By John R. Lott Jr.
If it wasn't for Michael Bloomberg's billions, there wouldn't be much of a gun-control movement.
This year, Bloomberg got a background check initiative onto the ballots of Maine and Nevada. He lost in Maine by 4 percent, and won in Nevada by just 0.8 percent. Now, Nevadans won't be able to privately transfer their firearms without going through a background check.
Bloomberg's initiative only eked out the win in Nevada because of the $20 million spent to support it, amounting to an incredible $35.30 per vote. He outspent his opponents by a factor of three - in Maine, by a factor of six. Bloomberg was responsible for more than 90 percent of the money going to support these ballot measures.
Of course, this doesn't count all of the studies that Bloomberg has funded to justify the initiatives. And he gives $50 million a year to Everytown for Gun Safety to push for regulations - 21/2 times the amount spent by the National Rifle Association on political activities. Gun-control advocates also receive a lot of free, favorable news coverage.
In short, to get close to earning even 50 percent of the vote, gun-control advocates have had to massively outspend their opponents. And sometimes they still fall short.
So much for the continually repeated claim that 80 to 90 percent of Americans favor background checks on private transfers of guns. If this were true, these initiatives would pass in landslides.
Funding also goes to candidates. From 2013 to 2016, Bloomberg donated a total of $48 million to candidates running for federal office. The NRA contributed a measly $2.1 million.
It is hard to keep track of donations for state and local races across the country, but Bloomberg has clearly devoted resources that the NRA can't even dream of. In 2015, Bloomberg spent $2.2 million on just two Virginia state Senate races. That is vastly more than the NRA was able to spend on any race for the U.S. Congress. In 2014, Bloomberg spent $150,000 in an unsuccessful attempt to unseat Milwaukee Sheriff David Clarke, an outspoken opponent of gun control.
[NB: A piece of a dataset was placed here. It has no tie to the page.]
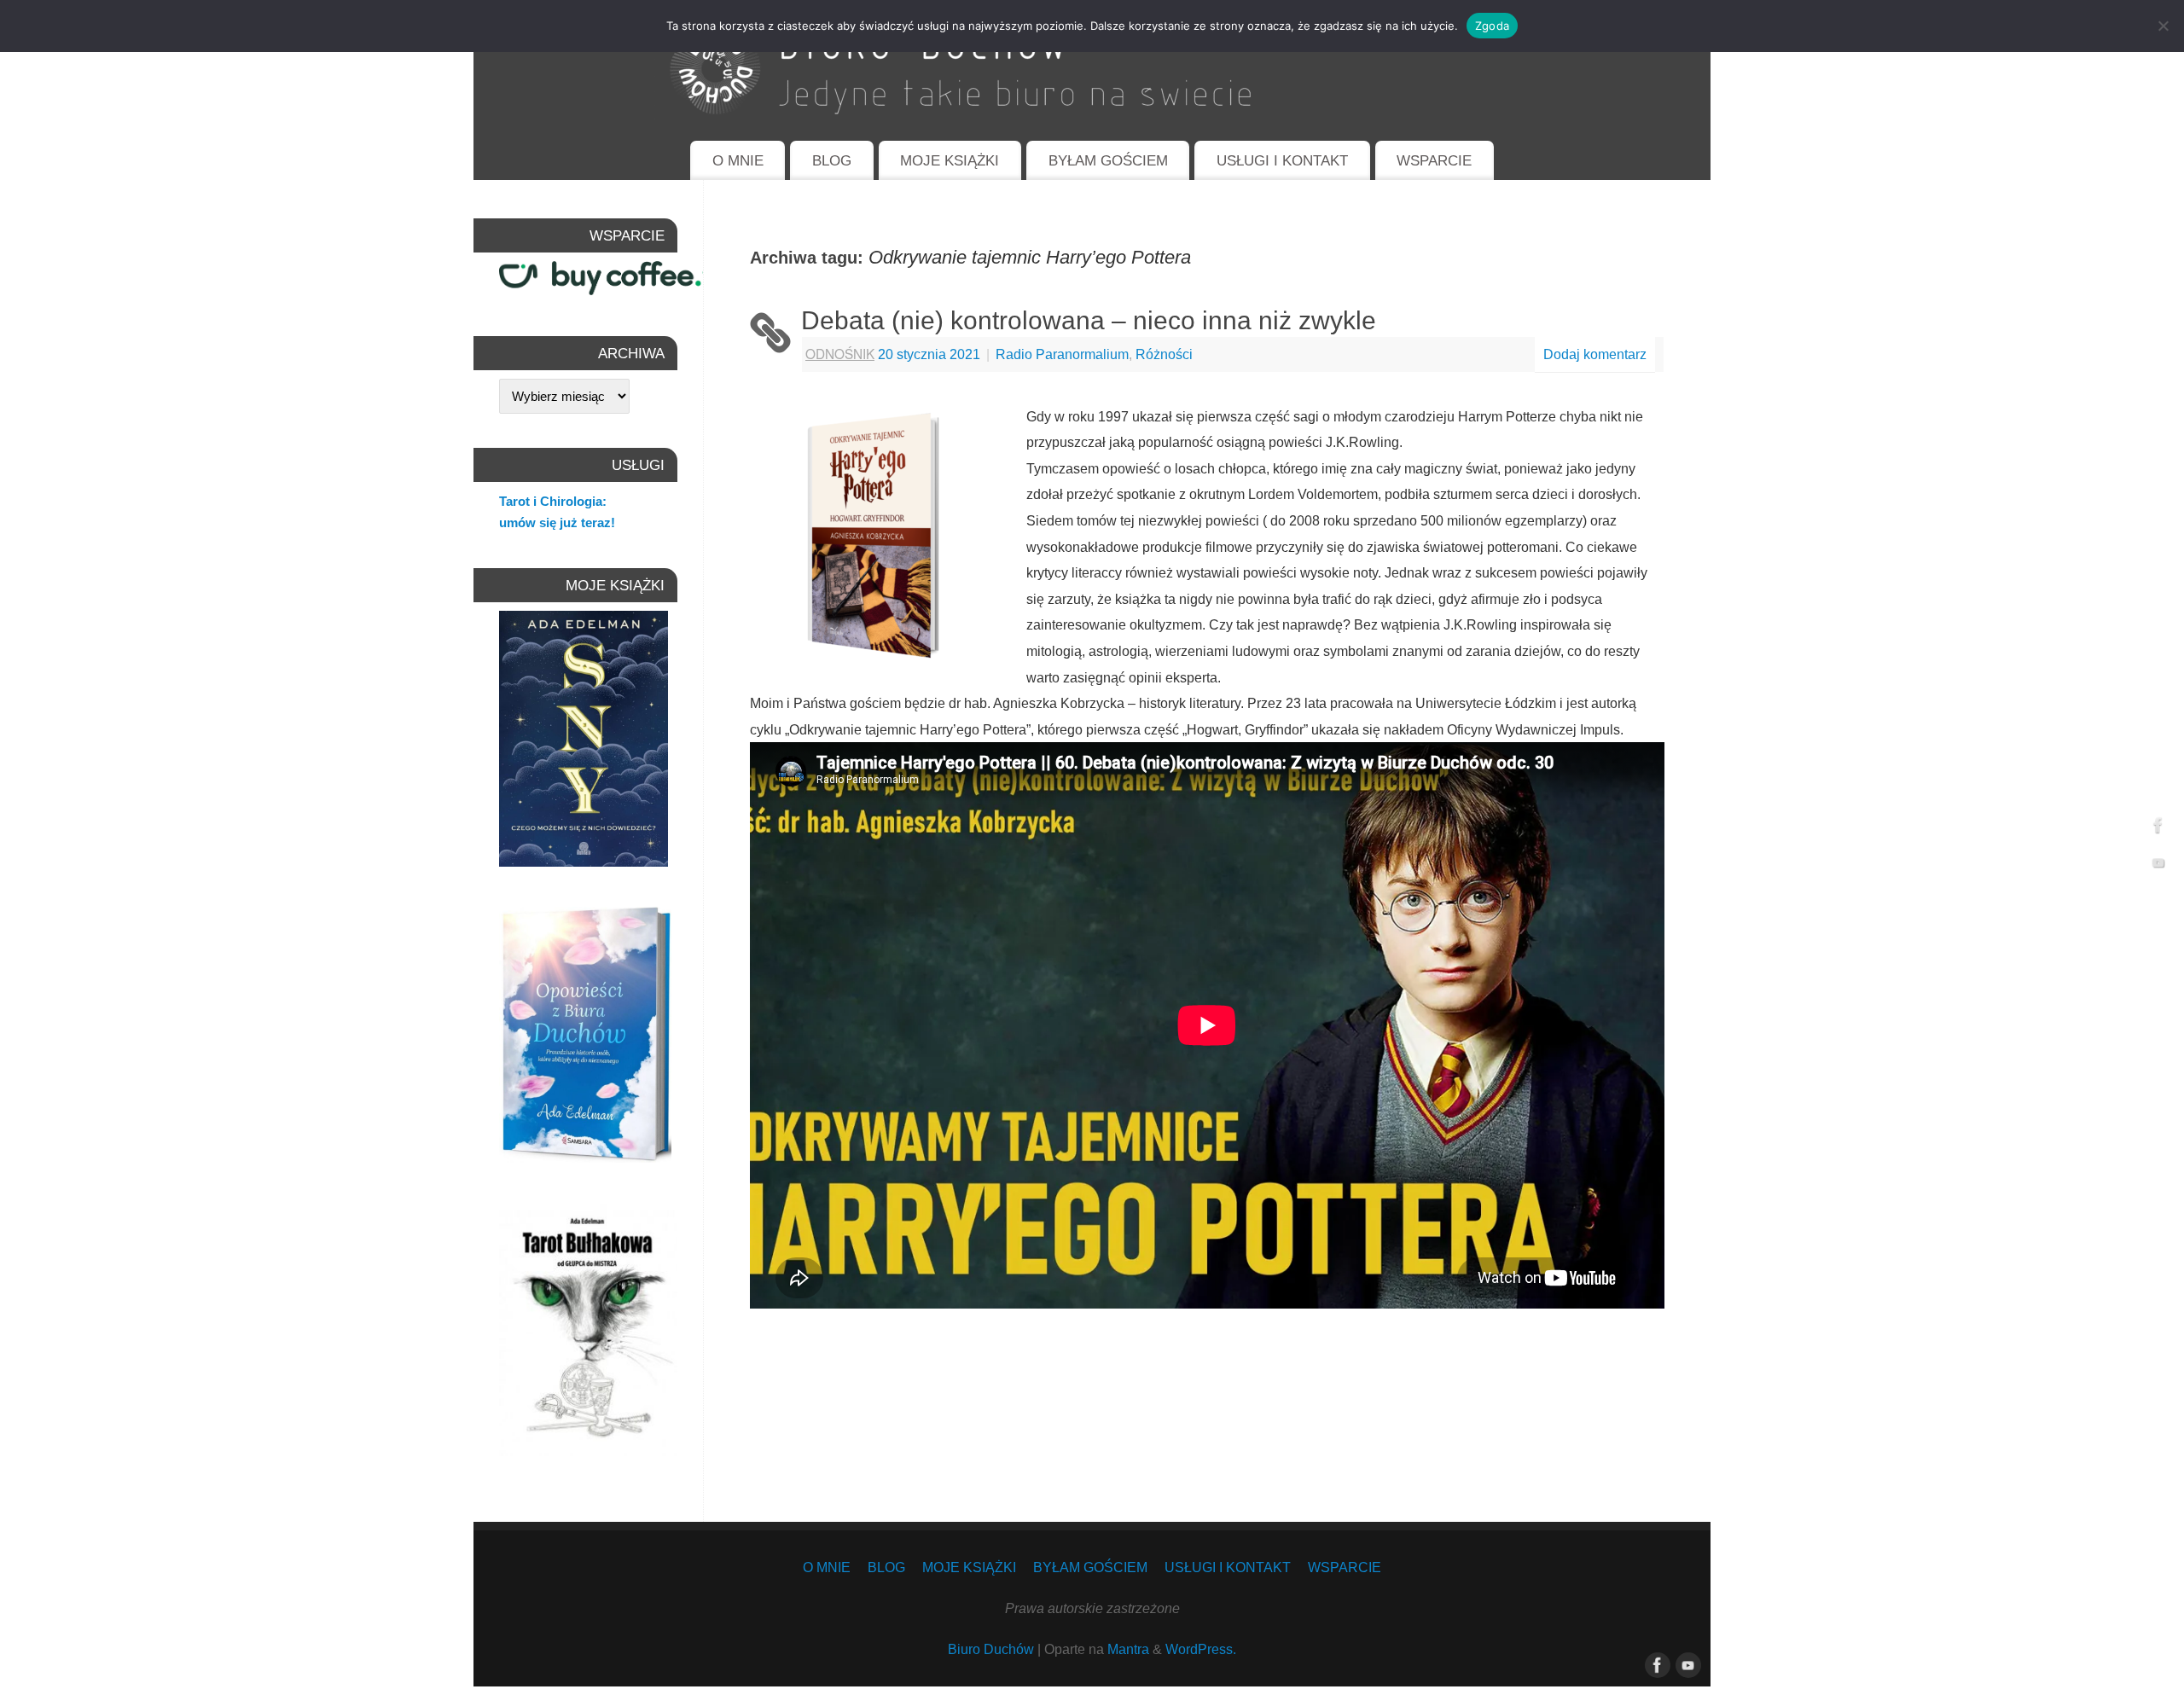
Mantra (1128, 1649)
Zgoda (1492, 25)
This is more than Clarke and his opponent spent on their own campaigns.
In Minnesota this year, Bloomberg spent what the local media describes as "loads of money" to give Democrats control of the state House so that they could push for background checks on private transfers. Instead, Republicans actually picked up a seat.
Research funding is even more lopsided. Here Bloomberg is joined by fellow billionaire George Soros, a couple dozen large health-care foundations, and even the Obama-led federal government. Together, they have poured hundreds of millions of dollars into funding gun-control research that supports their positions. Newly released Bloomberg studies garner massive, uncritical news coverage. NRA-funded research would be scoffed at, which is why the NRA doesn't even try to fund opposing studies.
Bloomberg is trying to influence the debate in still other ways. He has worked with the Columbia University Journalism School to instruct reporters on how to properly cover the gun-control issue. Of course, Columbia would never work with the NRA to create a similar program.
With a net worth of $43 billion, Bloomberg can afford round-the-clock, armed bodyguards. But he doesn't appreciate the need of others for armed protection.
And concealed handgun permit holders don't just protect themselves - they protect their fellow citizens. In my new book, The War on Guns, I point to many dramatic cases where mass public shootings were stopped before they could cause mass casualties. These stories barely received local news coverage.
In addition, our political leaders have also been responsible for promoting all kinds of false narratives. President Obama and Hillary Clinton have claimed that the United States is unique with respect to mass public shootings. And they have gone unchallenged when extolling the supposed benefits of background checks on private transfers. As I have shown in my new book, neither of these claims is true.
If it's correct, as gun-control proponents often claim, that political leaders don't have the courage to stand up to the gun lobby because of its massive resources, then it seems fair to ask how lawmakers and voters are apparently able to withstand the dramatically greater resources of Michael Bloomberg and his fellow advocates. How can Bloomberg spend so much and have so little to show for it? And will support for his issue drop among Democrats after Clinton's defeat?
Bloomberg may have the money, but the NRA is powerful because it has 5 million members and enjoys a high approval rating of 58 percent. These are things that money can't simply buy.